The Papa and Bertucci families, to be exact. Frank Bertucci is the current owner of the Claremont California Sandwiches, son of the Bertucci mother who started it with along with their grandmother, a Papa. It's all one big happy family, though, they say, still using the grandmother's original techniques and recipes. It's a straight pick your meat, pick your heat (sweet, medium, hot) deal.
With an army of impressive or just impressively large cars outside, sometimes running and with a couple guys hanging out around one, and a brick facade, this old school joint can present an intimidating face. Yet the updated interior has plenty of space for everyone with plenty of tables and chairs in a new clean, white look. Thankfully, they've kept Twister and Ghostbuster pinball machines.
Expect to wait a while for one of these sandwiches as big as your head, because there's a perpetual lineup. They used to cut all the meat in the back for thirty-four years as a partial butcher shop, but the renovations did away with that. They also get their buns from Villa di Mama, but have ensured as they've adjusted to using suppliers that the products would be the exact same as always.
The sandwiches all go through the same rigorous assembly-line process, though made with much more care than that term implies. Dozens of eggs are hand-cracked for their egg wash, and every sandwich gets its own separate double-dredge in Villa di Mama bread crumbs and Italian pecorino. Everything is pan-fried here so every sandwich turns out perfectly crispy.
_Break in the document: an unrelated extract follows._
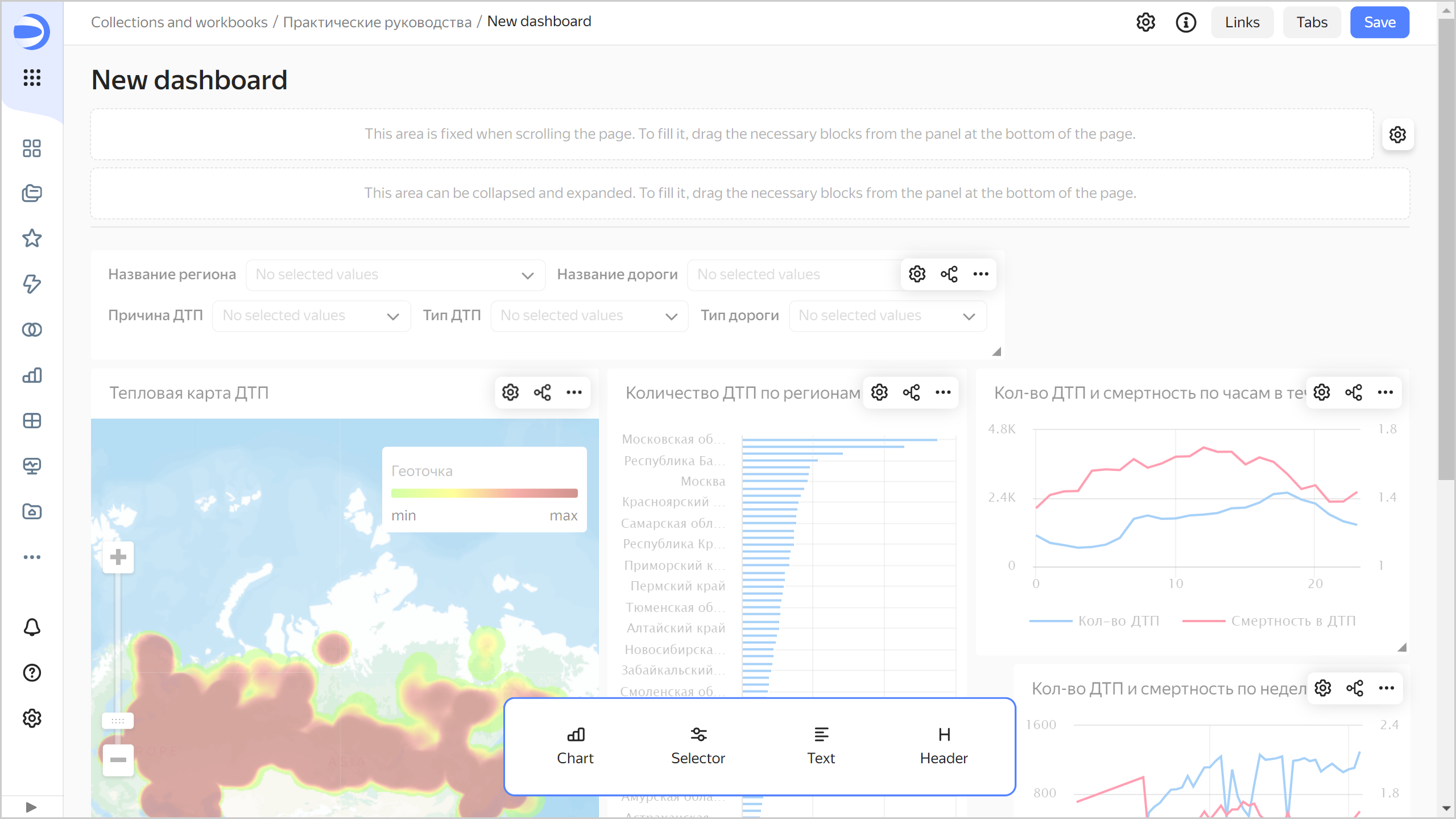Open notifications bell in sidebar
The image size is (1456, 819).
(32, 627)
This is definitely true of the veal ($9.25), which is not only crispy but also saucy, doused in sauce made with tomatoes from California. A huge pot of it boils all day on the stove, constantly getting batched out into a slow cooker so it stays warm 'til it's ladled onto your sandwich.
The eggplant sandwich ($7.75) is also excellently crispy but cheesy too, with Provolone topping our peeled, breaded eggplant.
Its polar opposite is the steak sandwich ($9.25) which we get with some complementary mushrooms and onions.
They also import olives ($3 - $5) into the store, usually from somewhere like Greece, and marinate them in the store with raw jalapeno, onion, olive oil and chili pepper.